> [Extract to read]
What’s in a name? Pretty much everything if you choose the right one. Building your brand, designing a logo, creating merchandise, webpage, social media accounts, it all starts with your company name. 
 
There are a few things you need to consider before committing it to stone. It’s not just about creating the right impressions, there are rules and regulations you will need to follow as well. 

Your brand identity 

Choosing your company name should be exciting and fun, however it can become a bit of a headscratcher when you stop to consider all the things you want from a business name and all the loopholes you need to jump through. 
 
First, think about what impression you want to give your clients. Is your brand identity eccentric, exuberant, solemn, or specialised? Create a short list of possible company names but be flexible and don’t get too attached before you’ve carried out all the required searches, see below. 

8 tips for choosing a name 

What to consider when choosing a company name: 
 
1. Make it unique, memorable, easy to spell and easy to pronounce. 
2. Aim to reflect your brand. Incorporate a play on words if that’s the right image for your company, but if not, make it professional sounding. 
3. Ensure it is futureproof and won’t restrict your growth or go out of style. 
4. Will it work overseas? Check it’s not offensive in any language. 
5. Check your preferred website domain name is available to purchase. 
6. Make sure there aren’t any existing trademarks on that specific name or something very similar. 
7. Avoid your initials or incorporating your own name, as it’s not very original.

> [Aim]
Please answer from the article on choosing a company name: what should you check about a name to see whether it will work overseas? These rows come from a separate source.

(Records for locating the described items)

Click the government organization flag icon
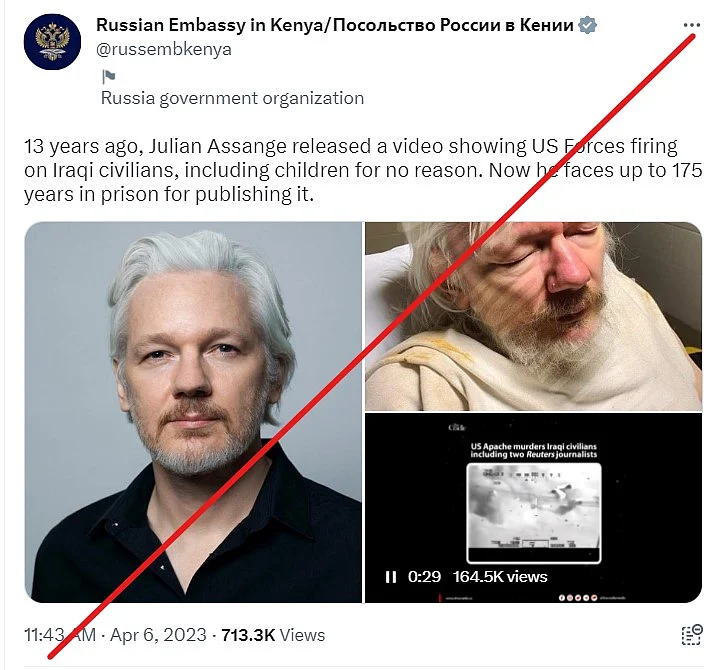This screenshot has height=670, width=715. pyautogui.click(x=109, y=77)
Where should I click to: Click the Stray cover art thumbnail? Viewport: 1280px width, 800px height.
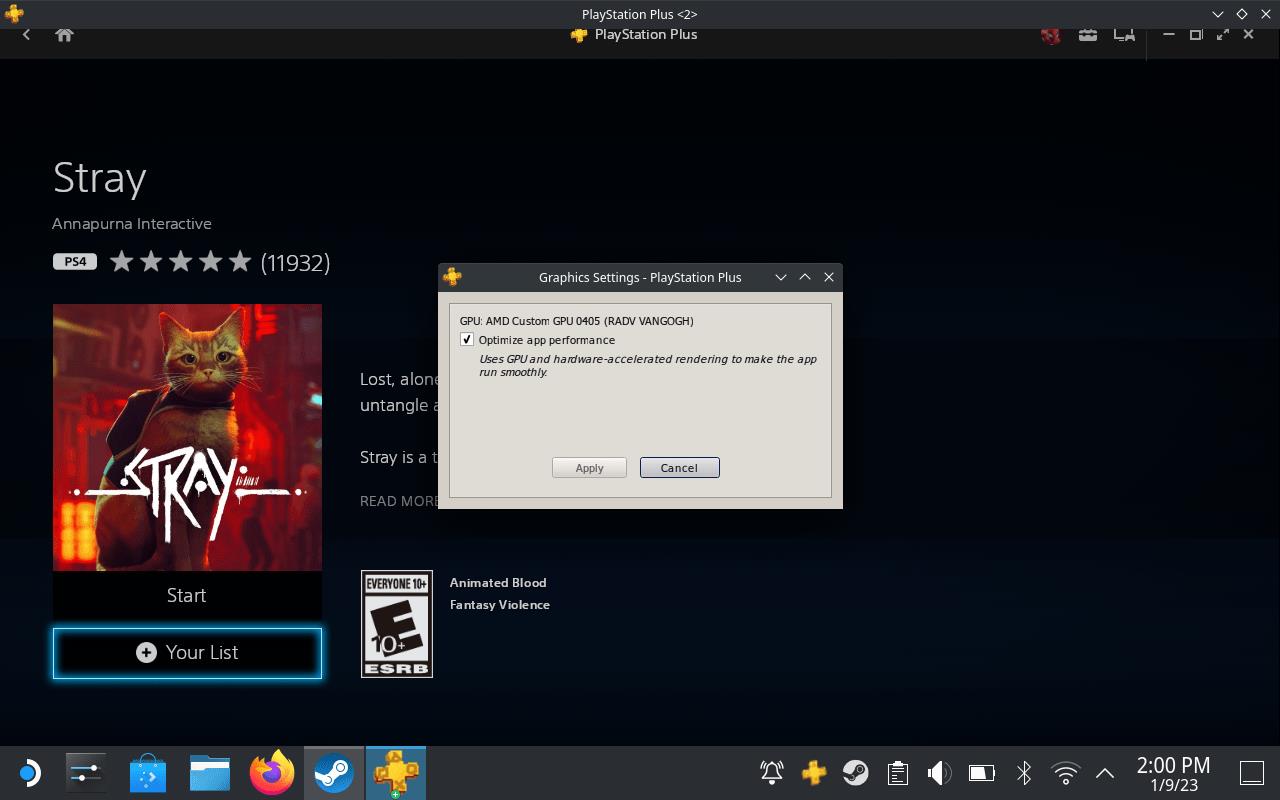[187, 437]
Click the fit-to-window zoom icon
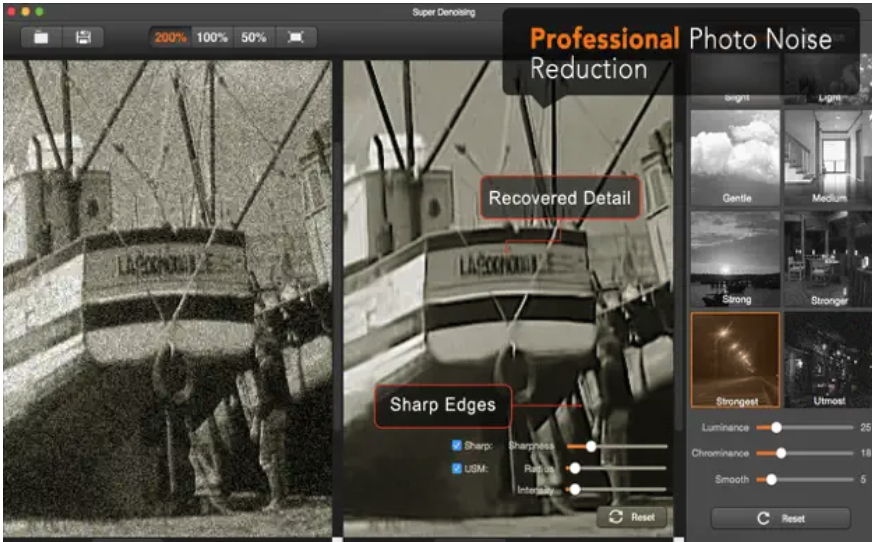This screenshot has height=542, width=872. tap(295, 37)
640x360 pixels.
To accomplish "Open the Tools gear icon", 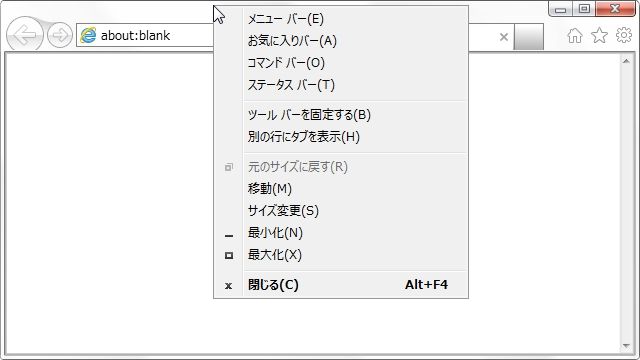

> [Response to the task]
Check that it's not offensive in any language.